Cornelia Trenton was more than busy, as the preparations were underway. Having to coordinate the aerial transportation of troops and vehicles to the frontlines, while writing the necessary reports and keeping up with the timetable was not an easy task and it was unsurprising that Albershaw had pushed it onto her. The commanders way of making up for it by increasing the amount of material did not help much, though at least Trenton expected that it could help crush any resistance as swiftly as possible, avoiding unnecessary casualties.

 

While troops constantly kept arriving in Vwawa, Trenton was meanwhile checking the surroundings with a map before her to get a feeling for the environment.
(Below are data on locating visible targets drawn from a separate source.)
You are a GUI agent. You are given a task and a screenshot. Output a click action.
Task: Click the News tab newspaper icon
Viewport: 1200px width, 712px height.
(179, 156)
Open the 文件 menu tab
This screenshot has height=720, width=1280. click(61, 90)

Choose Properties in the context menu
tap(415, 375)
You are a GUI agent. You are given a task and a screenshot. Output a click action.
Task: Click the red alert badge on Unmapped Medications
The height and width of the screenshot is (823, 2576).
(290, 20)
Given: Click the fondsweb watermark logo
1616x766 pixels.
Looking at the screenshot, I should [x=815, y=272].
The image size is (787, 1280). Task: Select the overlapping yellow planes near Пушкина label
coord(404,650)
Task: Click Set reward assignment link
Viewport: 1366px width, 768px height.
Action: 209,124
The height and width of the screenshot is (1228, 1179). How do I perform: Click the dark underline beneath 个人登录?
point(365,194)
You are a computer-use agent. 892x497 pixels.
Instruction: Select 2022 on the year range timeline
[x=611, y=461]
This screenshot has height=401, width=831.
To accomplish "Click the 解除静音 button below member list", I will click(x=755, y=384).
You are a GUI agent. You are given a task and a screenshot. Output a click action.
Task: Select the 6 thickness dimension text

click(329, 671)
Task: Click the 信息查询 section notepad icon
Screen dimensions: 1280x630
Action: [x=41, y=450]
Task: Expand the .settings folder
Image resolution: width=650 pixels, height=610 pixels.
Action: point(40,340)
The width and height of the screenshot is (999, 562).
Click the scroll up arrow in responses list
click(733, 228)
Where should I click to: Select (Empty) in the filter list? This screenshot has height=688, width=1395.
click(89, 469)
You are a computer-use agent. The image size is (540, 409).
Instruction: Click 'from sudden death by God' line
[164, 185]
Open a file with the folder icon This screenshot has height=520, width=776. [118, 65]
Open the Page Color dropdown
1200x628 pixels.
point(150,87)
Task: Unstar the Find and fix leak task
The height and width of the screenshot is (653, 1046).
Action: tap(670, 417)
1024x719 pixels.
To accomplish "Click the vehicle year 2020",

The operation most likely was the first time, she had to fight with no full-caliber artillery and shelling the enemy to death from afar, a standard Faraway tactic, was also not what the South Africans asked for. Thus, the fight had to be conducted in a different manner, emphasizing speed and maneuverability, something that could not be achieved if she was unfamiliar with the terrain.

 

The constant noise of aircraft engines in the background seemed to already blend into the background, when suddenly one soldier approached her. "Brigadier-General Trenton, we now have about half the divisions ferried in. Awaiting your orders." Trenton nodded. That would be enough for now. Any additional delay would maybe cause trouble to the south africans and whatever their strength would be, there were only this many troops that could be dropped at one time anyway. For now, she would inform the South africans of her readiness, the rest of her troops could join during the fight, if it lasted long enough.